Document text:
Responsibilities include:
- tool registration
- tool discovery
- schema retrieval
- version control
Example implementation:
class ToolRegistry {
private tools = new Map<string, Tool<any, any>>()
register(tool: Tool<any, any>) {
this.tools.set(tool.name, tool)
}
get(name: string) {
return this.tools.get(name)
}
list() {
return Array.from(this.tools.values())
}
}The registry acts as the central index for tool availability.
Tool Invocation Flow
The typical tool execution flow is as follows.
1. LLM generates tool call
2. Tool call validated against schema
3. Tool retrieved from registry
4. Permission check performed
5. Tool executed
6. Structured output returned to LLMThis pipeline ensures safety and reliability.
Permission System
Not all tools should be accessible at all times.
The Permission System controls tool access.
Example permission model:
type PermissionSet = {
filesystemRead: boolean
filesystemWrite: boolean
shellExecution: boolean
gitWrite: boolean
}Different agent modes may use different permission levels.
Example:
| Mode | Permissions |
|---|---|
| ReadOnly | read files only |
| Dev | read/write files |
| CI | run tests |
| Full | all permissions |
This prevents accidental destructive actions.
Tool Executor
The Tool Executor is responsible for safely executing tools.
Responsibilities include:
- validating input
- invoking tool execution
- handling errors
- capturing output
- enforcing timeouts
Example:
async function executeTool(
tool: Tool<any, any>,
input: unknown,
context: ToolContext
) {
validate(tool.schema.input, input)
const result = await tool.execute(input, context)
validate(tool.schema.output, result)
return result
}This ensures schema compliance for both inputs and outputs.
Tool Categories
Tools are grouped into several categories.
Filesystem Tools
Interact with project files.
Examples:
- read_file
- write_file
- list_directory
- search_files
These tools enable the agent to inspect and modify the codebase.
Git Tools
Interact with version control.
Examples:
- git_status
- git_diff
- git_commit
- git_branch
These tools allow the agent to manage repository changes.
Shell Tools
Execute system commands.
Examples:
- run_command
- run_test_suite
- install_dependencies
Shell tools are powerful and should require explicit permissions.
Code Analysis Tools
Analyze code structure and dependencies.
Examples:
- parse_typescript_ast
- find_symbol_definition
- find_references
- dependency_graph
These tools help the agent reason about large codebases.
Knowledge Tools
Retrieve internal memory or documentation.
Examples:
- search_memory
- retrieve_spec
- retrieve_design_doc
These tools connect the Tool System with the Memory Architecture.

Extracted material:
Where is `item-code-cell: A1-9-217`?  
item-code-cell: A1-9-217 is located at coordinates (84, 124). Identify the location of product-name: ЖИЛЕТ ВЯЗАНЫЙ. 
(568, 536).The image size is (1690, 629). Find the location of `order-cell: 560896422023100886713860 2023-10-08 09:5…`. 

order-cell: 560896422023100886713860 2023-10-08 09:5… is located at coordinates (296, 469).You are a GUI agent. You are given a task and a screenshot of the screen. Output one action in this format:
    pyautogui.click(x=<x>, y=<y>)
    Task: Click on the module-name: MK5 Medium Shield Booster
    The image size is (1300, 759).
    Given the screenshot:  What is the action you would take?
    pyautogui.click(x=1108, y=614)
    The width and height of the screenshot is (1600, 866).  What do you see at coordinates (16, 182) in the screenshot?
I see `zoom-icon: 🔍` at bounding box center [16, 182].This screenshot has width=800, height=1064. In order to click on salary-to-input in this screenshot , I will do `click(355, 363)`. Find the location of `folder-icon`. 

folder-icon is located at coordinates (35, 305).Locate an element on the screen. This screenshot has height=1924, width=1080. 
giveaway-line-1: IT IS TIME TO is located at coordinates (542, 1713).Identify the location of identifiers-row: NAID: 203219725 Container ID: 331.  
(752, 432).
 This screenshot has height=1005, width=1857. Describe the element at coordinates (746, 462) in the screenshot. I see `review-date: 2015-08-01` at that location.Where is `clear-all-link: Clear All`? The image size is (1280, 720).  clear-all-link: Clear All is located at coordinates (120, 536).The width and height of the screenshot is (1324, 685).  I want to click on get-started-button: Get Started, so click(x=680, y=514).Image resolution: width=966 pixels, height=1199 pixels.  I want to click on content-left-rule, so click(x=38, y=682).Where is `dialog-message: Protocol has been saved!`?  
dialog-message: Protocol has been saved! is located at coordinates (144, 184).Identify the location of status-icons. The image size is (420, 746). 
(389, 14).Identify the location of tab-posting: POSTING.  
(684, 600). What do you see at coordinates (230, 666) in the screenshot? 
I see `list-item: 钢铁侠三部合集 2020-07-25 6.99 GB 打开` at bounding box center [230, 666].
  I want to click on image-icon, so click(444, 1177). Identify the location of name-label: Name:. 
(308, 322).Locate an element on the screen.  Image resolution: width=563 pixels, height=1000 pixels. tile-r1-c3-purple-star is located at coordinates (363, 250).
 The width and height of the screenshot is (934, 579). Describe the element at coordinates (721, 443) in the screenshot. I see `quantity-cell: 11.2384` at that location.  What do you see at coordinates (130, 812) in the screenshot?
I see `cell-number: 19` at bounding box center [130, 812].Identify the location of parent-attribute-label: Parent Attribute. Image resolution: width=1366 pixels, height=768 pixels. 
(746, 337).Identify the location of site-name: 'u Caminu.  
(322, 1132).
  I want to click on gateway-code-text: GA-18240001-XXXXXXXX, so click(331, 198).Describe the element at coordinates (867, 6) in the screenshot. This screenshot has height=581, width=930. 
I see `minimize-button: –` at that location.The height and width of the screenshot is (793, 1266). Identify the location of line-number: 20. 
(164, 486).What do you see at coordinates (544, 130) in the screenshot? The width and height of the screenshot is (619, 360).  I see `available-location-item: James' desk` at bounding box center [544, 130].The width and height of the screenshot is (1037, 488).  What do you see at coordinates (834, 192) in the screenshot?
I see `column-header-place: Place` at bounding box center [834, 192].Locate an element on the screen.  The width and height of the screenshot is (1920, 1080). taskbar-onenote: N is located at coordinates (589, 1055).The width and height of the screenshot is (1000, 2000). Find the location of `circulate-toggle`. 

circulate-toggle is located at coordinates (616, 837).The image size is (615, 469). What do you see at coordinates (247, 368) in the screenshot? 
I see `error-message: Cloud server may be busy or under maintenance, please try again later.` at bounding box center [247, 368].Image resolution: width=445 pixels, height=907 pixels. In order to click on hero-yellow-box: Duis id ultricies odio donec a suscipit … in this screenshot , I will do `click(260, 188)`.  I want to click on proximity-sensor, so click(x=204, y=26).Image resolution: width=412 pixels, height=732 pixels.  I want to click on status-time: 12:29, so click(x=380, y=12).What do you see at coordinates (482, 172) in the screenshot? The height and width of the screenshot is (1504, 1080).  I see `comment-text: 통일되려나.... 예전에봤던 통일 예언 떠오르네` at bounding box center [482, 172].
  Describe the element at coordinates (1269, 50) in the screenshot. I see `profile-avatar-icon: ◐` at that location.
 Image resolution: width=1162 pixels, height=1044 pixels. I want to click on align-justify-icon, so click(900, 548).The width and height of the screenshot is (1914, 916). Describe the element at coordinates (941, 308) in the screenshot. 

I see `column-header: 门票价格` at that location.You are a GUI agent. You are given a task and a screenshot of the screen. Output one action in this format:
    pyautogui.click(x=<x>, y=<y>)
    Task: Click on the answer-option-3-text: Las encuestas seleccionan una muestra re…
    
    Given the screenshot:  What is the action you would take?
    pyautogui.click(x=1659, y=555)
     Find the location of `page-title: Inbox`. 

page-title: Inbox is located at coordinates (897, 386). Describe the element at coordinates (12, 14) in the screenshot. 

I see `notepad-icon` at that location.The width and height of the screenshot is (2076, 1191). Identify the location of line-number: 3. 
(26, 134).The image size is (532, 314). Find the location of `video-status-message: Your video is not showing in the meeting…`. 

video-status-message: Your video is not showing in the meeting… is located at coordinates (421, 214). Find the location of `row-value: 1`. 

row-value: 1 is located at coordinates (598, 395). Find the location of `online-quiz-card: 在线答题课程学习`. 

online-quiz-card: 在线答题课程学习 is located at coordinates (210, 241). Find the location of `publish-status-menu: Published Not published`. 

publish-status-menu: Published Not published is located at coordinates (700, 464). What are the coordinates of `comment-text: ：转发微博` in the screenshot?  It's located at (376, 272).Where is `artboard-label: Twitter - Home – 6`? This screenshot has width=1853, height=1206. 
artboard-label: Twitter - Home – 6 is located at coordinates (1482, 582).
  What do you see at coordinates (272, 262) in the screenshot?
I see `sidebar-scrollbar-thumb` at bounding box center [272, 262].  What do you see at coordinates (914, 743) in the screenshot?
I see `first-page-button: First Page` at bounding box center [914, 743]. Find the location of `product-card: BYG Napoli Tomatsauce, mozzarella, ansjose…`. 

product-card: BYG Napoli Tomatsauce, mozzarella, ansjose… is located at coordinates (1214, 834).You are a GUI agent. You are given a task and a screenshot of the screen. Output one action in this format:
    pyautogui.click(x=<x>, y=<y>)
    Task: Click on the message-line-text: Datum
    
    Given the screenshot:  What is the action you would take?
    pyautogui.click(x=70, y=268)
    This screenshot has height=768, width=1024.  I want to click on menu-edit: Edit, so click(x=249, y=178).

Assignment 1:
In the tool system text, what step of the tool invocation flow comes immediately after the tool is retrieved from the registry?
Assignment 2:
Reproduce word for word the passage of the tool system text starting at "Tool Categories" and ending at "with version control.".

Exercise result 1:
A permission check is performed.

Exercise result 2:
Tool Categories
Tools are grouped into several categories.
Filesystem Tools
Interact with project files.
Examples:
- read_file
- write_file
- list_directory
- search_files
These tools enable the agent to inspect and modify the codebase.
Git Tools
Interact with version control.